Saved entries
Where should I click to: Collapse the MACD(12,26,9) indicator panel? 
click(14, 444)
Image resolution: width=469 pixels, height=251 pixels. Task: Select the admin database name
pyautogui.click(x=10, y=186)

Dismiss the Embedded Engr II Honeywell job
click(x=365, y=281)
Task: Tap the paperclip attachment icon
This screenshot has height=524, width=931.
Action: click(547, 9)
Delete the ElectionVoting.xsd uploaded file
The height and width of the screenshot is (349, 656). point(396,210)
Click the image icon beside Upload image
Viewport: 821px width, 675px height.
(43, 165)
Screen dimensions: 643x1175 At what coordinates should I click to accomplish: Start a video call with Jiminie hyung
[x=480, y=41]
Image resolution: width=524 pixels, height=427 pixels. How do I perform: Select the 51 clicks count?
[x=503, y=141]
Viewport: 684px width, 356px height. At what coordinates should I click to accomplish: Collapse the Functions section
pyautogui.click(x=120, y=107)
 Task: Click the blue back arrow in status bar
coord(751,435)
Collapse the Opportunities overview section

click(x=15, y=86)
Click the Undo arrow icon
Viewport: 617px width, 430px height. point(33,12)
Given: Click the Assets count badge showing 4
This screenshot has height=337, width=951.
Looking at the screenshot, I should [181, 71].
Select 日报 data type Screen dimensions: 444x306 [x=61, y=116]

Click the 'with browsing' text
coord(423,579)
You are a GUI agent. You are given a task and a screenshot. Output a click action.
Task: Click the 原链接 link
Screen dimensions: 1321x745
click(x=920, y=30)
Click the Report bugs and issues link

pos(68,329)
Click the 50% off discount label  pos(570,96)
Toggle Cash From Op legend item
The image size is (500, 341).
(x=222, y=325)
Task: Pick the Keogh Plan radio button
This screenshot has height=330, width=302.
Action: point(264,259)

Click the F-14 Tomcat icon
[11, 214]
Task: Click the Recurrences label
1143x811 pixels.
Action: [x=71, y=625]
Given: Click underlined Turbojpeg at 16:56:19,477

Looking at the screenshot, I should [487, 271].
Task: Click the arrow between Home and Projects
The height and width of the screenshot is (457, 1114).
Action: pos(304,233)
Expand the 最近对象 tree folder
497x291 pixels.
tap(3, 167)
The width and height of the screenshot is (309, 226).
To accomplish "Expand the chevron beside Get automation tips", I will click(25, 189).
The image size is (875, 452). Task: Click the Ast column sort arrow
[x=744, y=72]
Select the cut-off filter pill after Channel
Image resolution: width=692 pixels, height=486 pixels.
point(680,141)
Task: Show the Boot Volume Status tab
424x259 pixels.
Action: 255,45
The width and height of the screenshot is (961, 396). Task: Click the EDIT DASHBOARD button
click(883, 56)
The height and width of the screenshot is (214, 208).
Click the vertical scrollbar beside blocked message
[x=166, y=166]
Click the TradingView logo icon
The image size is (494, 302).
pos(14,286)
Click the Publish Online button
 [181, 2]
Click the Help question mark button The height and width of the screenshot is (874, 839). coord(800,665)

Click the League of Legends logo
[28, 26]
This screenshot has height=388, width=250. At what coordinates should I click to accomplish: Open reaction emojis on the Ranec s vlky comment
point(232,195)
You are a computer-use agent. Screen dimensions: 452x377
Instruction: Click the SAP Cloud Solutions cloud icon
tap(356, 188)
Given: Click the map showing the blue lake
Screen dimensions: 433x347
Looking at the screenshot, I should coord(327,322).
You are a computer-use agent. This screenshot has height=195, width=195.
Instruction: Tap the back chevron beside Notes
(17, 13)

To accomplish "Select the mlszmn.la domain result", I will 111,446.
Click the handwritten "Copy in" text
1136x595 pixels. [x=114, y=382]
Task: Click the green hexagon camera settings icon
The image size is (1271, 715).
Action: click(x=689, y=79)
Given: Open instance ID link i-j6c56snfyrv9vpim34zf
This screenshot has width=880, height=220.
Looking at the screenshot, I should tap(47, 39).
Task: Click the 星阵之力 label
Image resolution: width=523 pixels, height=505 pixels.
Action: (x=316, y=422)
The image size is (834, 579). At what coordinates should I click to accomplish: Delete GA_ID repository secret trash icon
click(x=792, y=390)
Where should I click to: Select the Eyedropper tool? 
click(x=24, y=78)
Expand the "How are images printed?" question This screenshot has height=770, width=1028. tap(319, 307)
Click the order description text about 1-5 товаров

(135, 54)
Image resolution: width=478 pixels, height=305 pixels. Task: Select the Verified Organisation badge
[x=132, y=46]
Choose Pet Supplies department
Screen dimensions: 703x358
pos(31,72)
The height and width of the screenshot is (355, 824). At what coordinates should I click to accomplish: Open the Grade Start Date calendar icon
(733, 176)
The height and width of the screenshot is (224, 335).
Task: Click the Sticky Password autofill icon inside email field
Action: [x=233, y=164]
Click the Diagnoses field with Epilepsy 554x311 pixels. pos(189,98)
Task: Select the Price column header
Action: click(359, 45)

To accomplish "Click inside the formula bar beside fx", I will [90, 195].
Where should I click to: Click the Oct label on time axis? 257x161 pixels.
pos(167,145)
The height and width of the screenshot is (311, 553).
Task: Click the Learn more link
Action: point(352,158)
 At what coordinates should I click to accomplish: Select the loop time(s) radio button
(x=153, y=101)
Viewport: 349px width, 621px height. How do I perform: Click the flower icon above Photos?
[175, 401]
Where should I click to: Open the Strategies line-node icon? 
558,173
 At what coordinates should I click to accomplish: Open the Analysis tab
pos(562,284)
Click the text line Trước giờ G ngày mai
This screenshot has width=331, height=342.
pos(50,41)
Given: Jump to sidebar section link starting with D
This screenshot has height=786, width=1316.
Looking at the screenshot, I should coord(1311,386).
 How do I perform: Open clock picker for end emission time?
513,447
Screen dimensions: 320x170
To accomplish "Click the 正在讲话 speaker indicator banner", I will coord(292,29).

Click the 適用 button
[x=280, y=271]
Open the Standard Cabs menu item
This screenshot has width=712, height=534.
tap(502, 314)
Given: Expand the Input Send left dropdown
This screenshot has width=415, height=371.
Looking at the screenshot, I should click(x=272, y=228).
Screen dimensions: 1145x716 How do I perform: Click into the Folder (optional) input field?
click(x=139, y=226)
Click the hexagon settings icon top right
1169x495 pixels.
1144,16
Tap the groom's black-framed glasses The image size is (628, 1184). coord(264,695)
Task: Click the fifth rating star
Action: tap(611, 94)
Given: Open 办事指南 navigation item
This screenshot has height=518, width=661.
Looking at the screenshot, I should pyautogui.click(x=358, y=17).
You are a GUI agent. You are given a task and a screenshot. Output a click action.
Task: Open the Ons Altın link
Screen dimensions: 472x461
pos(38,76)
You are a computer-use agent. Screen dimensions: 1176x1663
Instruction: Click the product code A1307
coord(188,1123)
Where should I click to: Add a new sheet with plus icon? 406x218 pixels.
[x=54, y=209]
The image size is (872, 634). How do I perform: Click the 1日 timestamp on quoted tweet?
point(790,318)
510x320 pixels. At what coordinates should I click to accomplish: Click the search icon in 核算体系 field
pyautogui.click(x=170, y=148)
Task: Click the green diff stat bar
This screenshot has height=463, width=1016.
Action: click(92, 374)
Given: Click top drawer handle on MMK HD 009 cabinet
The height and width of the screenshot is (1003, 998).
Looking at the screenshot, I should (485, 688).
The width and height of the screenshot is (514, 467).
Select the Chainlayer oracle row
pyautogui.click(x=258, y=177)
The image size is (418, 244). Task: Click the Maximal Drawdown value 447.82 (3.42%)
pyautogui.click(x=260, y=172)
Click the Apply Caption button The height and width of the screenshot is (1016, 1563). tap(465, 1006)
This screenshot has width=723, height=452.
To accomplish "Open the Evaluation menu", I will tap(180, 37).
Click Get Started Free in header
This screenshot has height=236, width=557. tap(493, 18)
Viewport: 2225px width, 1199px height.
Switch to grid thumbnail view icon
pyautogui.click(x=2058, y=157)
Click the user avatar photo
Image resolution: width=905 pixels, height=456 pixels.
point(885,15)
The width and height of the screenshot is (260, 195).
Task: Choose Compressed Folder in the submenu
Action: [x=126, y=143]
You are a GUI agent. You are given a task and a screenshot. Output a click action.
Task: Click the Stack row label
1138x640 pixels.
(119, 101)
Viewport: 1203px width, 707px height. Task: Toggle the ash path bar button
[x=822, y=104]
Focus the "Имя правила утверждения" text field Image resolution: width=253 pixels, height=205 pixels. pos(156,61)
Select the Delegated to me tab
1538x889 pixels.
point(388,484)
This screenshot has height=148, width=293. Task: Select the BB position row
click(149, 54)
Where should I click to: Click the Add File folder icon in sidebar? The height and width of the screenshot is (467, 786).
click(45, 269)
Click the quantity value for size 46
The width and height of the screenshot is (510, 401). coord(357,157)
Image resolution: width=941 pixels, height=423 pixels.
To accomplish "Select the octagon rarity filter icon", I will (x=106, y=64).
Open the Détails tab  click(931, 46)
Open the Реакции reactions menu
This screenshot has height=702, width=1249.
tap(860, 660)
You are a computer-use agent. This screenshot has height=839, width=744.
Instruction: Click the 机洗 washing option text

#### [What you will do]
Your answer should consist only of the lines above between the line holding "Select the Chainlayer oracle row" and the line holding "Click the user avatar photo", inclusive, each transcribed exactly.

#### [Output of the task]
Select the Chainlayer oracle row
pyautogui.click(x=258, y=177)
The image size is (418, 244). Task: Click the Maximal Drawdown value 447.82 (3.42%)
pyautogui.click(x=260, y=172)
Click the Apply Caption button The height and width of the screenshot is (1016, 1563). tap(465, 1006)
This screenshot has width=723, height=452.
To accomplish "Open the Evaluation menu", I will tap(180, 37).
Click Get Started Free in header
This screenshot has height=236, width=557. tap(493, 18)
Viewport: 2225px width, 1199px height.
Switch to grid thumbnail view icon
pyautogui.click(x=2058, y=157)
Click the user avatar photo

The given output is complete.